The Italian defense ministry fears that a "dangerous precedent" was set when journalist Daniele Mastrogiacomo was freed in exchange for five Taliban fighters, press reports said on Wednesday.
While Italian Prime Minister Romano Prodi warmly thanked the humanitarian agency Emergency for its efforts in obtaining Mastrogiacomo's release, Defense Minister Arturo Parisi was less sanguine, according to the daily Corriere della Sera.
Parisi said that "entrusting the negotiations to [Emergency founder] Gino Strada was a serious mistake," Corriere reported citing an unnamed source close to the minister.
A defense ministry communique on the episode, issued 24 hours after Mastrogiacomo's release on Monday, did not even refer to Emergency.
Corriere said Parisi felt "the political price that we have already paid could be much higher in the future" in Afghanistan, where Italy has some 2,000 troops deployed in NATO's International Security Assistance Force (ISAF).
The economic daily Il Sole-24 Ore said the defense minister feared the prisoner exchange may have set "a dangerous precedent."
Strada's request that Italian secret service operatives stay away from the negotiations "damaged the state's image and sent a dangerous message to the terrorists: `Let's kidnap an Italian and our demands will be met,'" Corriere said of Parisi's concern.
"After what happened, I wonder what spirit we will be able to operate in," Parisi said, according to Corriere.
For his part Italian Infrastructure Minister Antonio di Pietro lamented "the humiliation that we had to endure," calling for "precise rules, to avoid submitting to unacceptable blackmail that threatens to compromise international credibility."
People should be aware "that when you go to places where the risk is high, you endanger not only your own life but that of those who later have to intervene," Di Pietro said, according to the ANSA news agency.
The daily La Stampa said Parisi felt that accepting the Taliban's conditions "made all Italians a priority target for the warlords of Kabul."

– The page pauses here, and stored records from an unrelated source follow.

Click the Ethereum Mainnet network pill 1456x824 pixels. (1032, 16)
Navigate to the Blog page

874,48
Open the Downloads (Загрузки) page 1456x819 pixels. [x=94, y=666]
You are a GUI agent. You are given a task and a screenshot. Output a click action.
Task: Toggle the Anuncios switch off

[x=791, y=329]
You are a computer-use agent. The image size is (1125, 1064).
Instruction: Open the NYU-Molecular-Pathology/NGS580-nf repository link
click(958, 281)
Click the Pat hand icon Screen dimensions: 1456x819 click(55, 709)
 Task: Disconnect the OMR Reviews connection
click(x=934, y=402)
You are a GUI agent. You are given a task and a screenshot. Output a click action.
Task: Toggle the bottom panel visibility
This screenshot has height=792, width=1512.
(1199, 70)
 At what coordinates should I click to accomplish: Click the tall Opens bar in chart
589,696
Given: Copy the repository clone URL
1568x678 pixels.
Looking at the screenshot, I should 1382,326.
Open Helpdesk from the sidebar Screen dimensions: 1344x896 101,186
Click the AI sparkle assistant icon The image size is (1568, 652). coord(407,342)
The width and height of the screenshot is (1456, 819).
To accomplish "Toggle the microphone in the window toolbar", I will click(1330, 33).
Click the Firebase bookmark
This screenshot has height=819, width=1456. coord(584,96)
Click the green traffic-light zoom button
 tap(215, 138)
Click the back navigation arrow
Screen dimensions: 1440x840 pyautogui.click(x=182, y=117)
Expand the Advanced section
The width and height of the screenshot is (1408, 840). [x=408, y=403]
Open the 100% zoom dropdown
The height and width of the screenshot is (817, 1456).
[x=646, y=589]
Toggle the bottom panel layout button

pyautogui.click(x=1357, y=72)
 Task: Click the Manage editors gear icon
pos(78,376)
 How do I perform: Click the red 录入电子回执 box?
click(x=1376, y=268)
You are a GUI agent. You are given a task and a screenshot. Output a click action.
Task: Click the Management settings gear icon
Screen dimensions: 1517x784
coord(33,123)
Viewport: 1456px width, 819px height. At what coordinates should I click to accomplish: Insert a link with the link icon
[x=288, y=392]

Mastrogiacomo told a news conference on Wednesday: "What was done did not violate the independence or sovereignty" of Afghanistan.
The Afghan president's office admitted that it released some Taliban prisoners, without stating how many.
Taliban commander Mullah Dadullah told an Afghan news agency on Monday that he freed the Italian after receiving five Taliban prisoners, including a "culture officer," a former spokesman and two commanders.
Meanwhile, Mastrogiacomo detailed his two-week ordeal in a lengthy article in La Repubblica on Wednesday, calling his Taliban captors "without culture or human experience."
They tried several times "sincerely" to convince him to convert to Islam, he wrote.
"They have no salary and do everything for free. They just like and enjoy fighting for their cause," he wrote.
Mastrogiacomo was kidnapped March 4 with his Afghan driver and interpreter, said on Monday that he had witnessed the beheading of the driver.